Unlocking the Power of Spoken Language

The advantage of speech-enabled services is that people already know how to talk. A well-designed voice user interface (VUI) is intuitive — commands don't have to be taught, unlike the meaning of a button in a visual interface or the keys on a touchtone phone system. Still, sometimes we do have to let people know what they can say, either because they've asked for help or they're unsure how to proceed (especially if they're new users).

Here are some pointers on building a VUI that can carry on better conversations simply by leveraging the intuitive nature of spoken language.
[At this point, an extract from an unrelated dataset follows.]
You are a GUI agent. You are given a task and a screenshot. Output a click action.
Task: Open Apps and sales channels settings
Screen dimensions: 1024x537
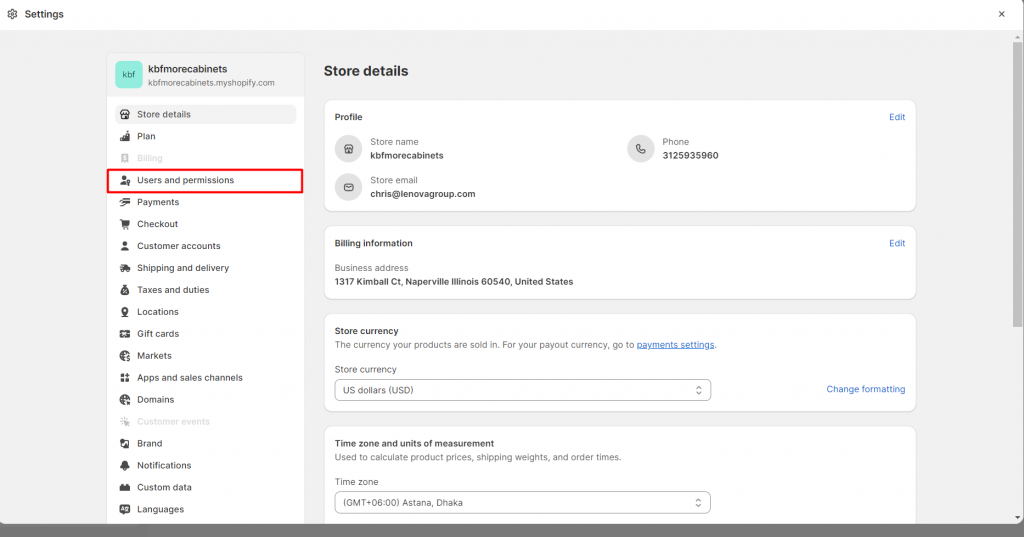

Communicate what was understood

If a person asks a question or how to perform a task or action, the VUI should communicate what the system (the "recognizer") understood (or parsed) about the question, so that people know they've been heard, bolstering their trust in the speech technology. What we call implicit confirmations of the user's intent can be as simple as:

UserWho made the statue David?
VUIDavid was created by Michelangelo.

Or be part of a more involved answer. For example:

UserHow do I cancel an alarm?
VUIIf you have only one alarm and you want to cancel it, just say "Cancel my alarm." Otherwise, try saying things like "Cancel my 7 a.m. alarm" or "Cancel all my alarms."

Remember, due to the linear nature of an audio-only interface, people have no way of skipping ahead. They have to hear one word. Before. They hear. The next. Contrast this with how a screen might return a written response all at once, and can therefore get away with saying "Michelangelo, artist" (most likely accompanied by an image). The VUI on the other hand needs to signal to the user that what they're hearing is in fact what they asked for. Put another way, new information is presented last — which is known as the end-focus principle.

Offer examples that illustrate what people can say, and how

A VUI should also offer people a range of ways they can phrase their queries, or examples that illustrate levels of complexity, as in this exchange:

UserHow do I set an alarm?
VUITo set an alarm, try saying things like "Set an alarm for 6 a.m.," or "Wake me up in two hours," or "Set a 'medication' alarm for everyday at 7 p.m."

Avoid stating the obvious

Uninformative messages make your voice persona (which is also your brand) sound hapless and lack depth. People don't appreciate any device underestimating their intelligence. Let's take the example of a person who asks, "How do I get the news?"

Consider the entirely unhelpful:

To get the news, say "Get the news."

And swapping words for variation doesn't add value, either:

To listen to the news, say "Hear the news."

The same person probably knows or has tried framing the query just that way before. People likely are trying to explore what else they can do. Instead, build in some intuitive instruction to help them infer the broader realm of possibilities:

If you're interested in recent headlines, you can say, for instance, "Tell me the latest news." Or try asking for a specific category, like technology or sports news.

Still, a VUI often needs to tell people what to say, without anyone explicitly asking for help. Here, too, you should avoid stating the obvious.

For example, instead of using a literal instruction like this one:

Editing your shopping list is easy. To add an item, just say "Add," followed by the item you'd like to add. To remove an item, just say "Remove," followed by the item you'd like to remove.

Consider being intuitively obvious instead:

By the way, to edit your list, you can say something like "Add toothpaste" or "Take off the ice cream."

Give users credit and save extra guidance for those who need it

A VUI shouldn't try to "teach" people what to say to protect them from veering off the so-called "happy path." Instruction is irrelevant for those who aren't having problems — which should be most people if you've designed an intuitive VUI. Instead, give instructions in fallback paths and in repair (error) prompts, as in the following example. This way, you optimize relevance for people who don't need help, but offer help when someone seems to be stuck.

Don't assume that everyone needs help knowing how to ask for what they want:

UserStart a metronome.
VUIWhat tempo did you want to start with? You can say, for instance, "110 beats per minute." Or you can give me a tempo like "Allegro" or "Moderately fast." (We can always speed it up or slow it down later.)
User92 beats per minute.
VUIOkay, 92 beats per minute. Here you go.

This is bad behavior on the part of the VUI, asking a question and then immediately continuing to talk without handing over the turn to the user. This approach also requires the person either to wait for the lengthy initial message to finish or to interrupt (if barge-in is enabled), also causing them to be a poor conversation participant.

Instead, consider the sequential, time-consuming nature of speech, and yield the speaking turn back to the user:

UserStart a metronome.
VUISure, what tempo?
User[No reply]
VUIYou can say, for instance, "110 beats per minute." Or you can give me a tempo like "Allegro" or "Moderately fast." (We can always speed it up or slow it down later.)
User92 beats per minute.
VUIOkay, 92 beats per minute. Here you go.

Clearly, it seems like fewer steps to offer suggestions right away. But in addition to actually taking longer, it presumes the user is a novice, which probably isn't the case.

Remember that people know what they want. Give them a chance to before jumping in to help.